▸ **Stated exercise**: Continue the passage below about how a USB flash drive is detected and handled by the operating system, picking up after its final sentence.

— begin Selected excerpt —

But given that it also happens on Windows, it's probably safe to assume that the fault is in the USB stick's firmware; i.e. the flash drive is playing dead and there's probably nothing you can do about it.

Huh? Is it being detected as a character device?

It's being "detected as" a character device at the same lower level as lsusb is working at. The device nodes in /dev/bus give you access to the "raw" USB device, where you can send custom USB request blocks. This is not mutually exclusive with it being detected as a USB Mass Storage device above that and as a SCSI block device several layers higher up; you'll have the same /dev/bus if you connect any working USB stick as well – or, for that matter, a USB mouse.

("Detected as" because that's absolutely not how USB devices work – they do not say "I'm a character device" or "I'm a block device"; there are maybe five layers in between the two. The USB device is interrogated to list the 'interfaces' it supports, then each interface gets an appropriate driver assigned, then the driver creates a device node as needed – or attaches to a higher-layer driver. So you get a block device because that's what the "SCSI disk" driver uses, and the SCSI driver is there because of a "Mass Storage" USB interface.)

— end Selected excerpt —
— begin Given records —

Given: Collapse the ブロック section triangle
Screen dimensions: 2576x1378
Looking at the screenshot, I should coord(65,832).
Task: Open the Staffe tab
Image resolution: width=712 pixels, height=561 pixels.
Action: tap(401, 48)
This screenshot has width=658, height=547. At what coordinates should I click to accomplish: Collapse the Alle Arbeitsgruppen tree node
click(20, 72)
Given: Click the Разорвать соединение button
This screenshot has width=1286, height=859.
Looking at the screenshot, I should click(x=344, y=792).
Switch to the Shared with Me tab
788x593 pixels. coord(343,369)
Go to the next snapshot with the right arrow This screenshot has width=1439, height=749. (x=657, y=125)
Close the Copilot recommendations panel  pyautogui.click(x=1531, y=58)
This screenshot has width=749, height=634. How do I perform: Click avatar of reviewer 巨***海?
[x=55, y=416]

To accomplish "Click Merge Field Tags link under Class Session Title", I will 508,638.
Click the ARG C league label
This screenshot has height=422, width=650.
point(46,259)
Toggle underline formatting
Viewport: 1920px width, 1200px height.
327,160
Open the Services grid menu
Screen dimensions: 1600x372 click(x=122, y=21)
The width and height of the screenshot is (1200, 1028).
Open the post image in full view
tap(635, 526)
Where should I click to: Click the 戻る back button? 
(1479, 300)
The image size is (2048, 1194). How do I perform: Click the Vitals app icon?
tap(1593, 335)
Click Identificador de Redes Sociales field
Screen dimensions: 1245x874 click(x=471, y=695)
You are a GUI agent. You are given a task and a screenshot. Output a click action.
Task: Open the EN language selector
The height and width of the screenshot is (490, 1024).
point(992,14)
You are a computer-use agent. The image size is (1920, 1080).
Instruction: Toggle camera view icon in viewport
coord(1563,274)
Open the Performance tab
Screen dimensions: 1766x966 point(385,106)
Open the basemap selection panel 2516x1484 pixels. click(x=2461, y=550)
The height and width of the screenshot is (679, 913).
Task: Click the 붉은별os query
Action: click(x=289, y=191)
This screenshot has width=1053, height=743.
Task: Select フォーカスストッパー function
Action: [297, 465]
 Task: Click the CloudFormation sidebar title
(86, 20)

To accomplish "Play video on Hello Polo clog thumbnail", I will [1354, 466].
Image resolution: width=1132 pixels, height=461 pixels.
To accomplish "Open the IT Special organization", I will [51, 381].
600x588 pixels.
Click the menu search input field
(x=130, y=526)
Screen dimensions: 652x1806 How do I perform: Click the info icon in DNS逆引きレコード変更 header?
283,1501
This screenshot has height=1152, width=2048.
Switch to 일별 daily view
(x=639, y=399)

— end Given records —

▸ **Solved problem**:
You can use lsusb.py -ci to get a list of all interfaces that each USB device claims to expose. (The program is part of usbutils, the same as lsusb, but you may need to download it directly from GitHub as some distributions don't like it being Python, but it provides a really convenient overview of USB devices and interfaces.)

It's fairly common for USB sticks to switch to a mode where they report a 0-size medium or no medium at all (like a CD drive without a CD in it). These still create a SCSI block device but the 'lsblk' tool deliberately skips them as empty. But failing to show up as a block device entirely is also not unheard of.

wouldn't a badly partitioned drive also not work

No; typical partitioning is done as a layer above the block device. The entire USB stick is presented as a single linear storage device, where the OS stores a partition table for its own purposes (using one of several formats) and creates further block devices on top. When you're editing partitions in diskmgmt.msc or in GNOME Disks, all you're really doing is changing data in sectors 0 or 1 of the disk.

(There is a different kind of partitioning that causes the drive to expose several separate block devices (SCSI LUNs), and certain USB sticks – including a few of Kingston's – have a "manufacturer" tool that allows this. But this is not the kind of partitioning that you do via GNOME Disks.)